ARM has been making a splash in the HPC world lately, thanks to new efforts from companies like Fujitsu and HPE. Now, Samsung has jumped on board with its own announcements about a long-term partnership to extend ARM manufacturing capabilities into 7nm and 5nm nodes. Samsung claims its 7nm LPP (Low Power Plus) and 5nm LPE (Low Power Early) will enable ARM’s Cortex-A76 to hit clock speeds in excess of 3GHz.

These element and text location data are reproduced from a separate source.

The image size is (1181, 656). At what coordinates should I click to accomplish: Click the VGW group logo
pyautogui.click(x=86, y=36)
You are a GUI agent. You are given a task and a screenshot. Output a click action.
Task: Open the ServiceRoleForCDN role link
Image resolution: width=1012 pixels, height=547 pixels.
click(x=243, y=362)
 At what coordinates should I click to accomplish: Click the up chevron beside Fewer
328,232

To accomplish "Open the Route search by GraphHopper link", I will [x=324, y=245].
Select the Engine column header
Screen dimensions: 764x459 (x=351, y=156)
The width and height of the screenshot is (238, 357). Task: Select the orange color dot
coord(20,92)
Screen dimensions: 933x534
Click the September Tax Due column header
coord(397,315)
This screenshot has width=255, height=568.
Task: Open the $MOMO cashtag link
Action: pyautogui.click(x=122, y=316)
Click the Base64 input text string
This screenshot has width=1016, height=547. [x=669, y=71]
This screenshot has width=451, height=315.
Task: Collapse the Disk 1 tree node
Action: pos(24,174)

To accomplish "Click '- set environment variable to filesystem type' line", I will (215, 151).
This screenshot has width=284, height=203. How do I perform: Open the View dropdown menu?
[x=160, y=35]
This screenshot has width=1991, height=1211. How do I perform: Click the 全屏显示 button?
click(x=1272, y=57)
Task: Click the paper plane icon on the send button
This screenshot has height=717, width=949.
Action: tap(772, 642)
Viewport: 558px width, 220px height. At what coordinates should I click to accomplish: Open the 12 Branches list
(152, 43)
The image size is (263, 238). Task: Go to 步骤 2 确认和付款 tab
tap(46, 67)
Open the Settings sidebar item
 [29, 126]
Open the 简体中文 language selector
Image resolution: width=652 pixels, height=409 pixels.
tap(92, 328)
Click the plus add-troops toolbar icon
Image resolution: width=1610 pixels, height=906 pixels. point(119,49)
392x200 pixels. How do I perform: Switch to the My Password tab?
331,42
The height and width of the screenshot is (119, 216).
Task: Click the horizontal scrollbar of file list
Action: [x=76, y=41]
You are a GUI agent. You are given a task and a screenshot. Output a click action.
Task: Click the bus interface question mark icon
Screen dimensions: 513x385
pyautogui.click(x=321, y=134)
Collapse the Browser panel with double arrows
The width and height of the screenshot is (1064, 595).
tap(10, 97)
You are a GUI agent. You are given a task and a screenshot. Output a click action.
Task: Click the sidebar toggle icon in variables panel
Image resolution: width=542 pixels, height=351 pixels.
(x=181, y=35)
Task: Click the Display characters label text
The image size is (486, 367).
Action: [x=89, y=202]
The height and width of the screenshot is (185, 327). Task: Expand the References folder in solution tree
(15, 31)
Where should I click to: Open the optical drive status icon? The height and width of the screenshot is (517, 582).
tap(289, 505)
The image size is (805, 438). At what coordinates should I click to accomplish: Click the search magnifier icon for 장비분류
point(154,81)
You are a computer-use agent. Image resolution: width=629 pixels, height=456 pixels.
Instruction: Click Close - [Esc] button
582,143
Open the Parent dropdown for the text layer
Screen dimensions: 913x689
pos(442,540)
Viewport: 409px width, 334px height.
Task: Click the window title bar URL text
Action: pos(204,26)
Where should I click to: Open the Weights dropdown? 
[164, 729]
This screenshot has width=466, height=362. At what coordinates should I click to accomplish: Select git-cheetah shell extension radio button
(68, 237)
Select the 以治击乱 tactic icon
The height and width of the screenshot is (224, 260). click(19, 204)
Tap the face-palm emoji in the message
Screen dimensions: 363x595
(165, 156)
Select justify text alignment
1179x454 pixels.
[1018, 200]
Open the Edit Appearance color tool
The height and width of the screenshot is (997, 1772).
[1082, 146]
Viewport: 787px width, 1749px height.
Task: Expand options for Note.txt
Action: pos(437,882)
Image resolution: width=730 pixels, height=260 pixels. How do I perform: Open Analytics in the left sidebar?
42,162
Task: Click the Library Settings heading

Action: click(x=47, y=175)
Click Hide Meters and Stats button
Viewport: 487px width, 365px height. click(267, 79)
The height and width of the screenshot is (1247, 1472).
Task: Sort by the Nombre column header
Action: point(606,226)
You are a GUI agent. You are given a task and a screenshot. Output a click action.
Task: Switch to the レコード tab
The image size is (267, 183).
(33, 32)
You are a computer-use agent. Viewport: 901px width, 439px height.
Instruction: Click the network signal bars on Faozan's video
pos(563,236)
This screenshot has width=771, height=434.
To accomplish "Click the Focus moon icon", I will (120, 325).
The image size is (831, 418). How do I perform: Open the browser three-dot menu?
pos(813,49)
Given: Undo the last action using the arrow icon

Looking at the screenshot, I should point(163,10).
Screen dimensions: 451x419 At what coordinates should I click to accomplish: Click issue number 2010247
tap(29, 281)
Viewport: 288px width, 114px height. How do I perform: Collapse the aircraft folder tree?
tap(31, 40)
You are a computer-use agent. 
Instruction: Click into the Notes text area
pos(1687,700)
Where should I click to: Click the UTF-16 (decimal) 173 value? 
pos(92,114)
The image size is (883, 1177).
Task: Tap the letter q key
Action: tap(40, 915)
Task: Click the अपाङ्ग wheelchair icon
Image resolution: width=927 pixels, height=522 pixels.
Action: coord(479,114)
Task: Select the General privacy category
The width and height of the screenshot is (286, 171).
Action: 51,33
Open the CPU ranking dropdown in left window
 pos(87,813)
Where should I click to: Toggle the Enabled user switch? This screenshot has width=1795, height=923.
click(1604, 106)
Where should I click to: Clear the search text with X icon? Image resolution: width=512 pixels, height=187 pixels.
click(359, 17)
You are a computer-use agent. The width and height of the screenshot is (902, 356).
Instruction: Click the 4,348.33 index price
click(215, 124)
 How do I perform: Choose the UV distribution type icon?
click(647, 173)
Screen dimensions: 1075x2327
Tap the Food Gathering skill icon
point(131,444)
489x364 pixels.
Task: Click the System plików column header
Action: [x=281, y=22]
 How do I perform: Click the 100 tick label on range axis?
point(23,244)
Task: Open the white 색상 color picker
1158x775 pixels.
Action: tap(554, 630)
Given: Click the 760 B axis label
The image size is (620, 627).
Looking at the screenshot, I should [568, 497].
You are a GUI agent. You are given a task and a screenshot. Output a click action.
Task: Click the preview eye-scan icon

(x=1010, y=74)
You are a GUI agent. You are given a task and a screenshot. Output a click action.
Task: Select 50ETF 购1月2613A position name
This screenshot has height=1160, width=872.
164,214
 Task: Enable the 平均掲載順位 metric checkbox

In the announcement, Samsung also gave an update on its own foundry nodes and rollout progress. The company will begin rolling out 7nm LPP in the back half of this year, but won’t actually start using EUV until the first half of 2019. That slip suggests that Samsung’s first 7nm designs are going to be built using multi-patterning, with significantly higher manufacturing costs. EUV’s introduction is expected to reduce costs (it won’t improve silicon performance directly), but the manufacturing problems and risks have delayed its introduction for well over a decade. Still, the industry is making progress, albeit in fits and starts. Samsung isn’t giving much detail on 5nm yet, beyond describing it as a further advance and refinement over the design improvements baked into 7nm LPP.
The point of these partnership announcements is for Samsung to tell potential customers that it’s prepared to work with ARM on building bog-standard ARM Cortex designs, albeit designs intended for specific markets. Samsung has been moving into HPC for a while now; British server manufacturer Kaleao has introduced a line of servers built around Samsung’s Exynos 7420, which consists of a quad-core Cortex-A57 CPU and a second cluster of Cortex-A53 cores at lower clock speeds. In this server configuration, the Cortex-A53 cores are repurposed for system and management functions, while the Cortex-A57 cores are reserved for compute. NextPlatform has more details on these systems and the servers.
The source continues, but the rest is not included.